Le Bravo tourna ses regards sur le bijou avec intérêt, mais sa voix conserva son calme habituel lorsqu’il répondit :

— Non, Signore ; jusqu’ici je n’avais aucune connaissance de la bonne fortune du pêcheur.

Le secrétaire continua ses questions

— Tu dois rendre compte et clairement, Antonio, dit-il, de la manière dont cette bague sacrée est tombée en ta possession quelqu’un t’a-t-il aidé à l’obtenir ?

— Oui, Signore.

— Nomme la personne, afin que nous nous assurions d’elle.

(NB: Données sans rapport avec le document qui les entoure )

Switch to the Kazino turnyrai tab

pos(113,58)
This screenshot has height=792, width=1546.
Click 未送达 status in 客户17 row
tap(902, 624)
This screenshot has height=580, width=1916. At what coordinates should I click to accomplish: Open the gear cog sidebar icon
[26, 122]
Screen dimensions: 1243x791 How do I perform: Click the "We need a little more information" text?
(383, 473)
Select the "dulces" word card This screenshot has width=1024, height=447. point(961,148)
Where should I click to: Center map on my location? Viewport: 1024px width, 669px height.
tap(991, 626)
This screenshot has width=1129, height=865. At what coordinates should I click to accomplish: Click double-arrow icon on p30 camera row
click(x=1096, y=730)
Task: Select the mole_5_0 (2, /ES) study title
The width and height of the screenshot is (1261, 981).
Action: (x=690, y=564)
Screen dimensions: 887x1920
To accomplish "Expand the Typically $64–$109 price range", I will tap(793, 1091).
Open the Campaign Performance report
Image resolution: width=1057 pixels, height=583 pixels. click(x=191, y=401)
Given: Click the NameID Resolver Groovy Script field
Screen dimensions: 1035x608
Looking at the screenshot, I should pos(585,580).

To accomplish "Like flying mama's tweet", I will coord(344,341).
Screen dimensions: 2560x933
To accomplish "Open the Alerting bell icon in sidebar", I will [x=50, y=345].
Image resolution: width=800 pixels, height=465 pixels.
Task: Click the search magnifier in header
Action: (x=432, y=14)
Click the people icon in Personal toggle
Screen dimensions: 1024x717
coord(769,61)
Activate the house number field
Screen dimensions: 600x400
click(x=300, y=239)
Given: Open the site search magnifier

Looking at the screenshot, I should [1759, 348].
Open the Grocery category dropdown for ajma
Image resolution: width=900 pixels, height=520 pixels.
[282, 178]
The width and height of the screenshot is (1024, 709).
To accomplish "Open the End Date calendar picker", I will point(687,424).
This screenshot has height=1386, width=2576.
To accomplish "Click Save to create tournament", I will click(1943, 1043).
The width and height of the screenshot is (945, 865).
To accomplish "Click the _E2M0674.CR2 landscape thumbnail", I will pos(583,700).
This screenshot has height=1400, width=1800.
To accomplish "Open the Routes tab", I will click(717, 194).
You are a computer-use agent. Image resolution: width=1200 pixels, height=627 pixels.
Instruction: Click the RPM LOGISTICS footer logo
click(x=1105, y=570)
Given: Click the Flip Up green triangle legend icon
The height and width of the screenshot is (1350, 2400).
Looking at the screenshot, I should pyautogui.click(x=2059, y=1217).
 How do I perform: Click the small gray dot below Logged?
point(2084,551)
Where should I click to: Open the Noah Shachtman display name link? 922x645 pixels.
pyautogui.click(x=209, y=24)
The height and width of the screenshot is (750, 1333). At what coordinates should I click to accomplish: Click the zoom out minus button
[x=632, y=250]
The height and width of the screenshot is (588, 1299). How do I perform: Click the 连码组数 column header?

— Ce serait inutile, Signore ; elle est au-dessus du pouvoir de Venise.

— Que prétends-tu dire, pêcheur ? tous ceux qui habitent dans les limites de la république sont soumis à ses droits et à sa force. Réponds, et non d’une manière évasive, si tu tiens à la vie.

— J’attacherais du prix à ce qui a bien peu de valeur, Signore, et je serais coupable d’une grande folie aussi bien que d’un grand péché, si je vous trompais pour sauver un corps aussi vieux et aussi indigne que le mien. Si Vos Excellences veulent m’écouter, elles verront que je suis prêt à leur dire de quelle manière cette bague m’est parvenue.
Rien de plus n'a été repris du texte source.